====== Sağlanan metin

Giriş
Türkiye Büyük Millet Meclisi’nde 18.05.2017 tarihinde kabul edilerek yasalaşan “Bazı Alacakların Yeniden Yapılandırması ile Bazı Kanunlarda Değişiklik Yapılmasına Dair Kanun” ile özel sektörün, vergi, Sosyal Güvenlik Kurumuna olan borcu, Türkiye Radyo – Televizyon Kurumu’na (TRT) ödenmesi gereken bandrol ücretleri, elektrik enerjisi payı ve idari para cezaları da dahil olmak üzere bir çok kamu alacağının yapılandırma usul ve esasları düzenlenmiştir. Bu kanun amacı, özel sektörün kamuya olan borç yükünün azaltılması, borcun taksitle ödeme imkânının sağlanması ve ihtilafların sulh yoluyla sonlandırılması, yatırımların artırılarak kalkınmanın temin edilmesi ve özel sektörün iş ve yatırım kararlarını alırken sağlıklı bir şekilde odaklanmasının sağlanmasıdır. Bu çalışmanın konusunu söz konusu kanun kapsamında yapılandırmaya konu olan TRT’ye ödenmesi gereken bandrol ücretleri, elektrik enerjisi payı ve idari para cezaları oluşturmaktadır.
Elektrik faturasında belirtilmek suretiyle nihai tüketiciden tahsil edilen elektrik enerji payının TRT’ye ödenmesi mevzuat gereğidir. Ancak Türkiye Elektrik Dağıtım AŞ (TEDAŞ) ve Enerji Piyasası Düzenleme Kurumu (EPDK)’nun bir dönem aldığı kararlar sebebiyle TRT’ye ödenmesi gereken enerji payı kanunda düzenlenenden daha az ödenmiştir. Söz konusu kanun ile, eksik ödenen enerji payının TRT’ye ödenmesine ilişkin usul ve esaslar düzenlenmiştir. Kanundaki bu düzenlemeyi izah etmeden önce, TRT’nin gelirleri arasında sayılan enerji payının yasal dayanağı ve bu borcun kaynaklanmasına neden olan kamu kurumlarının kararları hakkında genel bir bilgi verilecektir. Akabinde, Bazı Alacakların Yeniden Yapılandırması ile Bazı Kanunlarda Değişiklik Yapılmasına Dair Kanun bağlamında TRT’nin elektrik enerjisi payı alacağının yapılandırılmasına ilişkin usul ve esaslar değerlendirilecektir.

============
====== Verilen satırlar

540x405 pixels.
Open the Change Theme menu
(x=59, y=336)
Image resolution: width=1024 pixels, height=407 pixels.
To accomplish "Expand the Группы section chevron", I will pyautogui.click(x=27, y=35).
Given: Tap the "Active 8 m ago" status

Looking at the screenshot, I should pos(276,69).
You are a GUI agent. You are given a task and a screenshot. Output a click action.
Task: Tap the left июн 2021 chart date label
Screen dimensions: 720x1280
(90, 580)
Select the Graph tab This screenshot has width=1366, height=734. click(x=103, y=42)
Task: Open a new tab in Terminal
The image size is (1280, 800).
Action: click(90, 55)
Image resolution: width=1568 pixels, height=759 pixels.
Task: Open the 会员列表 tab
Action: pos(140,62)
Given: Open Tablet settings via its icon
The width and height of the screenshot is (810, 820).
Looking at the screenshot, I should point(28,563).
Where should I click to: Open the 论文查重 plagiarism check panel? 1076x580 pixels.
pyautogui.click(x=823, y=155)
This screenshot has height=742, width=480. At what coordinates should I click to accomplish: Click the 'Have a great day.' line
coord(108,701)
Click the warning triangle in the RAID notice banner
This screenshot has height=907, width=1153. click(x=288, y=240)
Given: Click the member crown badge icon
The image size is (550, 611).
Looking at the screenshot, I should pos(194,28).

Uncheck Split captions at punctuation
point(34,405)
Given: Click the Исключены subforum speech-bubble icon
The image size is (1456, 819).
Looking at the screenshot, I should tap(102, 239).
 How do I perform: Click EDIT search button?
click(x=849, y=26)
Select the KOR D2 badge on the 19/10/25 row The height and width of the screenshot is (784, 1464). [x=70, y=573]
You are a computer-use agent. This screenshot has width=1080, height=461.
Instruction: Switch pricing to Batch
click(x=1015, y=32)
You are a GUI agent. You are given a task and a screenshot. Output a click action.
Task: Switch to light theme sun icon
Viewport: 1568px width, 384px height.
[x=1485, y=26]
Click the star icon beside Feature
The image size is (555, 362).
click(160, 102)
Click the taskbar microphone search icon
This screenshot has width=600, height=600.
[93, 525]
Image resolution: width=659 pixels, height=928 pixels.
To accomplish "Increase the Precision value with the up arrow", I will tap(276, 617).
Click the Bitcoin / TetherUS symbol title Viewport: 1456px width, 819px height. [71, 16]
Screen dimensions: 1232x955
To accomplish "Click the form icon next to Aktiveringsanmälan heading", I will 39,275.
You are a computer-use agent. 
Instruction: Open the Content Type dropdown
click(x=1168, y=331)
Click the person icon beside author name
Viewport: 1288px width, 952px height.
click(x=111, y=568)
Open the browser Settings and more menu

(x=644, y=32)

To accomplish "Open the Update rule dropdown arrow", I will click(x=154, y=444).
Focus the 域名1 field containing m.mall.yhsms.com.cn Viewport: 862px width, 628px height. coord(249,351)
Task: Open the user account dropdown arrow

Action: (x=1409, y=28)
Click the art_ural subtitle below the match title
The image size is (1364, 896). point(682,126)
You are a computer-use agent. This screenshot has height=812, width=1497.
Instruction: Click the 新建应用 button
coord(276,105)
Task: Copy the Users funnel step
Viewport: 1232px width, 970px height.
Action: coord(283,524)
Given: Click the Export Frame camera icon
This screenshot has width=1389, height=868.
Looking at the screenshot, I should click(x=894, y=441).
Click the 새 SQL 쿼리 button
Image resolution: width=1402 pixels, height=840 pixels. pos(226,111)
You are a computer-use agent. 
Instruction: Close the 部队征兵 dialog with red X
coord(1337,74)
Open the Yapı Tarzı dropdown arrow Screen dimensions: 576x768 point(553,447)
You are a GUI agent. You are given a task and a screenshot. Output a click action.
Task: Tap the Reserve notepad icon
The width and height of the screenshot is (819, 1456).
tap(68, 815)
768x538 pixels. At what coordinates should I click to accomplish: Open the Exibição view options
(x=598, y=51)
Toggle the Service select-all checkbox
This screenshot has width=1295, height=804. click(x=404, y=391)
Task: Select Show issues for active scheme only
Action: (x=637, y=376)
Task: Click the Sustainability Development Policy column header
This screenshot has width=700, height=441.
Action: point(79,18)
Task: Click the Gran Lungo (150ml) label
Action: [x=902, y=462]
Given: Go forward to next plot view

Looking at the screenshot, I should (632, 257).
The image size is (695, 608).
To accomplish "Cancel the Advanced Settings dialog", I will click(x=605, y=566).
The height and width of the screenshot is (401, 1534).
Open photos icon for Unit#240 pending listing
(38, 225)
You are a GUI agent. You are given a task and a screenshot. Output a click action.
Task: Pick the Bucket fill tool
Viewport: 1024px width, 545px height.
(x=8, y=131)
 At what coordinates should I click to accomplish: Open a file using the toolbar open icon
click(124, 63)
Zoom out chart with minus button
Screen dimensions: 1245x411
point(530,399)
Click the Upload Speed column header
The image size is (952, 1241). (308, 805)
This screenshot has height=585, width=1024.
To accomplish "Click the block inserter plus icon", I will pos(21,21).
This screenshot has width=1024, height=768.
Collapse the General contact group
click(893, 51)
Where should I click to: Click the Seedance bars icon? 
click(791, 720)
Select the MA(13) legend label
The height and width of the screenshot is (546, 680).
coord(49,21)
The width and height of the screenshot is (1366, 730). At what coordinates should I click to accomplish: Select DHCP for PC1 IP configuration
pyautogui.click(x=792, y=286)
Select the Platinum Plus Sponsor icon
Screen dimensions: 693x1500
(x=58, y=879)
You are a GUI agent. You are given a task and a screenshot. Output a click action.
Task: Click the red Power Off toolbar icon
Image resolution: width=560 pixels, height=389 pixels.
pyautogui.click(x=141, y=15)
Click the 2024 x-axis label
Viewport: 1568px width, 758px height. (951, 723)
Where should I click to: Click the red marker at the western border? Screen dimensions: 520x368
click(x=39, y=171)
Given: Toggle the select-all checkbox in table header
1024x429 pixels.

============

### Yönergeler
- a) Sağlanan metinde "Elektrik faturasında belirtilmek suretiyle" diye başlayan paragrafı, ana bilgilerini koruyarak madde işaretli kısa bir liste hâline getirin.
- b) Sağlanan metne göre "Bazı Alacakların Yeniden Yapılandırması ile Bazı Kanunlarda Değişiklik Yapılmasına Dair Kanun" TBMM'de hangi tarihte kabul edilmiştir?
- c) TRT'nin enerji payı alacağının yapılandırılmasını ele alan metni, son cümlesinden sonraki bölümle sürdürün.
Satırlar metinle ilgili değildir.

### Görev sonuçları
- a)
- Elektrik faturasıyla nihai tüketiciden tahsil edilen enerji payının TRT'ye ödenmesi mevzuat gereğidir.
- TEDAŞ ve EPDK'nın bir dönem aldığı kararlar nedeniyle TRT'ye kanunda öngörülenden daha az enerji payı ödenmiştir.
- Söz konusu kanun, eksik ödenen enerji payının TRT'ye ödenmesine ilişkin usul ve esasları düzenlemiştir.
- Önce enerji payının yasal dayanağı ve borca yol açan kamu kurumlarının kararları hakkında genel bilgi verilecektir.
- Ardından TRT'nin elektrik enerjisi payı alacağının bu kanun kapsamında yapılandırılmasına ilişkin usul ve esaslar değerlendirilecektir.

- b) 18.05.2017

- c)
26.07.2008 Tarihinden Önce Doğan TRT Enerji Payının Yasal Dayanağı ve Sebebi
Dağıtım şirketleri, kısmi bölünme suretiyle dağıtım ve perakende satış faaliyetleri ayrıştırılmadan önce, nihai tüketiciden tahsil ettiği enerji payını 3093 Sayılı Türkiye Radyo – Televizyon Gelirleri Kanunu’nu (3093 sayılı Kanun) uyarınca Türkiye Radyo Televizyon Kurumu’na (TRT) ödemekle yükümlüdür. Zira 3093 sayılı Kanunun 4.c maddesi; “ Türkiye Elektrik Dağıtım A.Ş ve Türkiye Elektrik Üretim-İletim A.Ş ile bu kuruluşların dışında kanunla elektrik üretimi ve iletimi tesisleri kurmaya ve işletmeye, dağıtım ve ticaretini yapmaya yetkili kılınan diğer kurum, kuruluş ve işletmeler nihai tüketiciye satılan enerjiden elde edilen gayri safi satış hasılatının ( KDV hariç, tüm fon, vergi ve paylar dahil ) %3,5 (Bakanlar Kurulunun 22.01.2003 tarih ve 2003/5201 sayılı kararıyla 3,5 olan bu oran %2’ye düşürülmüştür.) oranı tutarındaki payı Türkiye Radyo-Televizyon Kurumuna intikal ettirirler.” Hükmüne havidir.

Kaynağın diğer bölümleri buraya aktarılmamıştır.